I am playing , good at throwing my poke balls but shite at finding pokemon. I am too lazy to constantly move around LOL

Reactions: Agree 1


----------



## KlutcH (12/7/16)

I can give you some advise , If you want to find a lot of Pokemon go to a populated area like shopping malls. I took my wife to Canal walk last night to Spur we sat there and caught around 50 Pokemon just sitting at Spur haha. PS: I would have never thought I would go Pokemon hunting with the wife hahahaha

Reactions: Winner 1 | Funny 2


----------



## Wyvern (12/7/16)

http://fraghero.com/this-trick-allo...nd-data-consumption-while-playing-pokemon-go/

Follow those tips

Im for now just catching them, handing most over to the prof, and leaving the gyms alone - the people inmy area are way to high that I cant attack a gym

Reactions: Like 1


----------



## PsiSan (13/7/16)

Also started playing on Monday, it has somewhat consumed my life


----------



## KlutcH (13/7/16)

PsiSan said:


> Also started playing on Monday, it has somewhat consumed my life



haha, I suddenly have the urge to join our neighborhood watch so it doesn't seem senseless driving around my area at 20kmph hahahaha.

Reactions: Funny 3


----------



## PsiSan (13/7/16)

Lmao! I was up in backyard last night trying to catch a cubone. I then conveniently stepped in some dog crap, the proceeded to curse excessively. My neighbors must think I am a special case


----------



## Cespian (13/7/16)

I have had such an ironic time with Go. Caught a Bulbasaur next to a chopping board and knife stand... like it was asking me to make a salad. Diglet I caught in my bathroom, 3 steps away from the toilet. Horsea by a manhole cover infront of my workplace. Today I will take a walk up Longstreet... suddenly I don't feel so bad keeping my box of pokemon cards I had as a Laaitie.

Reactions: Like 1


----------



## BuzzGlo (13/7/16)

Playing 
not doing very well


----------



## BuzzGlo (13/7/16)

https://gopokemon.co.za/

A mate of mine is trying to get this going please signup if interested.


----------



## KlutcH (13/7/16)

BuzzGlo said:


> https://gopokemon.co.za/
> 
> A mate of mine is trying to get this going please signup if interested.
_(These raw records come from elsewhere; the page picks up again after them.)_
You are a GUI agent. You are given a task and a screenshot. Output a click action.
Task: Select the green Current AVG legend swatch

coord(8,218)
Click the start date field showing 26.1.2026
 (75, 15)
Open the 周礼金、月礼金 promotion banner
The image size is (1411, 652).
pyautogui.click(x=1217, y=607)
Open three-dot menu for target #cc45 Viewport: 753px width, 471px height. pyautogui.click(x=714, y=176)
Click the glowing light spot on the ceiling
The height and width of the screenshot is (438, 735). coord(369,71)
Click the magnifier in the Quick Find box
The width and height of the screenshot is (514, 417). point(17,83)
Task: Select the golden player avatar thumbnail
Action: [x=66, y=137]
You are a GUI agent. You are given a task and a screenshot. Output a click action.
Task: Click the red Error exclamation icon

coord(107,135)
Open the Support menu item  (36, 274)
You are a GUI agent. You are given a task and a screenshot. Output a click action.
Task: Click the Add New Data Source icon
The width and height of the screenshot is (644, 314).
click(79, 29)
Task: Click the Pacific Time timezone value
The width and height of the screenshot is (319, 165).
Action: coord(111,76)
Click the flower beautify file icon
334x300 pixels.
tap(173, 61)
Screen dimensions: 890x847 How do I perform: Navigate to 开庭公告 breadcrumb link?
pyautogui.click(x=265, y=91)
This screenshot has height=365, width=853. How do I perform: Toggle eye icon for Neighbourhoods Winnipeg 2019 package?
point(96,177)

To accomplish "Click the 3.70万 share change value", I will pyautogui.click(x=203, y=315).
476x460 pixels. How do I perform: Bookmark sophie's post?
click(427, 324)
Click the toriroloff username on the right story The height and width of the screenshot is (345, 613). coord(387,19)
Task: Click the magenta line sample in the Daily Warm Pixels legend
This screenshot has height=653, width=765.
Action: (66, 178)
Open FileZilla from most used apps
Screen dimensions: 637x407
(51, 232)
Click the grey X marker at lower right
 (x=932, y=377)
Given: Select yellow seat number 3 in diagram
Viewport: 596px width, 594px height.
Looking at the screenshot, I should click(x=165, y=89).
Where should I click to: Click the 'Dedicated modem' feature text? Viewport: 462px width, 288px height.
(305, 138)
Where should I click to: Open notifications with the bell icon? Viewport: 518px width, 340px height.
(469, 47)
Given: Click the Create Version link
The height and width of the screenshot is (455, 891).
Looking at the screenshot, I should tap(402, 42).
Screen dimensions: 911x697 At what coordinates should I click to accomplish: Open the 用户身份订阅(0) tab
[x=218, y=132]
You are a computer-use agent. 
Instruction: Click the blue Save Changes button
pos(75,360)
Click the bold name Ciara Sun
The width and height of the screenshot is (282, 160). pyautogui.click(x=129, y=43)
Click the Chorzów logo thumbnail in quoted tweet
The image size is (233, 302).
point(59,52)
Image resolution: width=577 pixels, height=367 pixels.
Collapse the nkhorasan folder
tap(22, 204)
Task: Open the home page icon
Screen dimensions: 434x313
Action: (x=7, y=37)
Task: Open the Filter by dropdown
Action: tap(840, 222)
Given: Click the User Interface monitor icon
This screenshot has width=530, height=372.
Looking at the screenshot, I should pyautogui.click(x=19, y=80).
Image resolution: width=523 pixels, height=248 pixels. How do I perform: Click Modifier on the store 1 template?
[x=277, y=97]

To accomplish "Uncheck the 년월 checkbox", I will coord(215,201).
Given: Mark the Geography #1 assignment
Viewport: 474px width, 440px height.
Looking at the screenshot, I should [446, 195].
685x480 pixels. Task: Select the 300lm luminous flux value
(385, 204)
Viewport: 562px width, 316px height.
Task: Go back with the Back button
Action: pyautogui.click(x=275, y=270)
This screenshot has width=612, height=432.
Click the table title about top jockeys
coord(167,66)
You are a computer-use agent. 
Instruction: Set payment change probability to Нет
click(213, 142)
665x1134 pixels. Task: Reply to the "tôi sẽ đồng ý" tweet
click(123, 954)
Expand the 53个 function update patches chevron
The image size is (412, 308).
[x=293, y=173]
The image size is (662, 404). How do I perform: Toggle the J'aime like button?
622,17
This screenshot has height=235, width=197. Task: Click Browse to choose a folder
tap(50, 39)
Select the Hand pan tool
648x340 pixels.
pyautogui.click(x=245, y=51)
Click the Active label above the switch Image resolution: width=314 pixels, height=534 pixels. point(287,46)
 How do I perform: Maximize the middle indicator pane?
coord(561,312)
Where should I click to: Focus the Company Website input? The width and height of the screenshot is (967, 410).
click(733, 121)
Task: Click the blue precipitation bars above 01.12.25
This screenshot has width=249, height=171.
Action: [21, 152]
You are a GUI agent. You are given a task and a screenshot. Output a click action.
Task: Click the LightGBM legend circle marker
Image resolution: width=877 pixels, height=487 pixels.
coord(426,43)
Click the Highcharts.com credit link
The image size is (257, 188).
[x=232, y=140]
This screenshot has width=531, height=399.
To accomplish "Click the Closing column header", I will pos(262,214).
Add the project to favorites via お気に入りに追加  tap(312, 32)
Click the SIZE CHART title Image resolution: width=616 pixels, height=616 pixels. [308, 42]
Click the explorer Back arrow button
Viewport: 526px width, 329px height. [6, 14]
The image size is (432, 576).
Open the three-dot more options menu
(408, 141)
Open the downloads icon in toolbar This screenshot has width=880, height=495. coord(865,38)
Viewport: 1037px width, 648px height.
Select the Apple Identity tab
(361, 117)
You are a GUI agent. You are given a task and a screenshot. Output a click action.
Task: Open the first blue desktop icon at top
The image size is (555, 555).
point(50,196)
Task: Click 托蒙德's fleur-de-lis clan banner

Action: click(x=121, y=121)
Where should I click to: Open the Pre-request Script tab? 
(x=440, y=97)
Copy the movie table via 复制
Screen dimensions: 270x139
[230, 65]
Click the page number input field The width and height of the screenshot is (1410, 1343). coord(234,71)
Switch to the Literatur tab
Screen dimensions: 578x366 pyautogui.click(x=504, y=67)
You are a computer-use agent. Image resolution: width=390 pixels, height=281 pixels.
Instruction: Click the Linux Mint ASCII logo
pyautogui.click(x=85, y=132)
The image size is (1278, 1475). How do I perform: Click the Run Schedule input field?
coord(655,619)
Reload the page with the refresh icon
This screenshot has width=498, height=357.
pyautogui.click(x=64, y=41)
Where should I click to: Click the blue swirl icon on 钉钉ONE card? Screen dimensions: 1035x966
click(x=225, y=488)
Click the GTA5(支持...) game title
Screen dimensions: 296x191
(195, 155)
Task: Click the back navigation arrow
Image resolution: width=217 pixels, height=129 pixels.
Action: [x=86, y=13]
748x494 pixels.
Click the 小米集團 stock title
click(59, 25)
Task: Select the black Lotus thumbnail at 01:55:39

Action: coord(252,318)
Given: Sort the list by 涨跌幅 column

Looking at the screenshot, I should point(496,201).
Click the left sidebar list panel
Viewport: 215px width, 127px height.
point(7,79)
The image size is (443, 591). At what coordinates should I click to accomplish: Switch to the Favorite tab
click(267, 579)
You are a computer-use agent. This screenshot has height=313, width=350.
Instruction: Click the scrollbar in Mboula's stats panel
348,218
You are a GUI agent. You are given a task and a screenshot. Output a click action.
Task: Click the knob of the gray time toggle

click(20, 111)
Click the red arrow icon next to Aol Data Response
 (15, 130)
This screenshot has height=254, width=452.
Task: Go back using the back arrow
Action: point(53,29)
Thanks for this. I have signed up!


----------



## blujeenz (13/7/16)

I put it on my PC and its doing nothing.

Reactions: Funny 1


----------



## Andre (13/7/16)

blujeenz said:


> I put it on my PC and its doing nothing.


Lol, you have to take the PC for a walk!

Reactions: Funny 2


----------



## Cespian (13/7/16)

blujeenz said:


> I put it on my PC and its doing nothing.



@blujeenz I never know when you are serious or not! But just in case you are:

Unless your PC has some sort of location services (other than generic IP tracking), and you feel comfy walking around with it, it aint gonna do much. The game uses real time location based mechanics, so you physically have to walk around in the real world to catch em all. 

Speaking of the matter, I spotted guys walking around glued on their phones that look like they have never been exposed to sunlight ever in their lives. Ultimate weight loss application for nerds.


----------



## KlutcH (13/7/16)

blujeenz said:


> I put it on my PC and its doing nothing.



Lol you actually have to have it on your phone with GPS active as its a virtual game that works off google maps. You have to walk/drive around to catch pokemon..

Little tip for everyone as well to save data and battery life...

Go into your google maps 
then "Offline Areas"
add your area 
then download
Your phone wont need to download from the maps after this.

I have done this and I can notice a massive drop in data usage and my battery lasts longer.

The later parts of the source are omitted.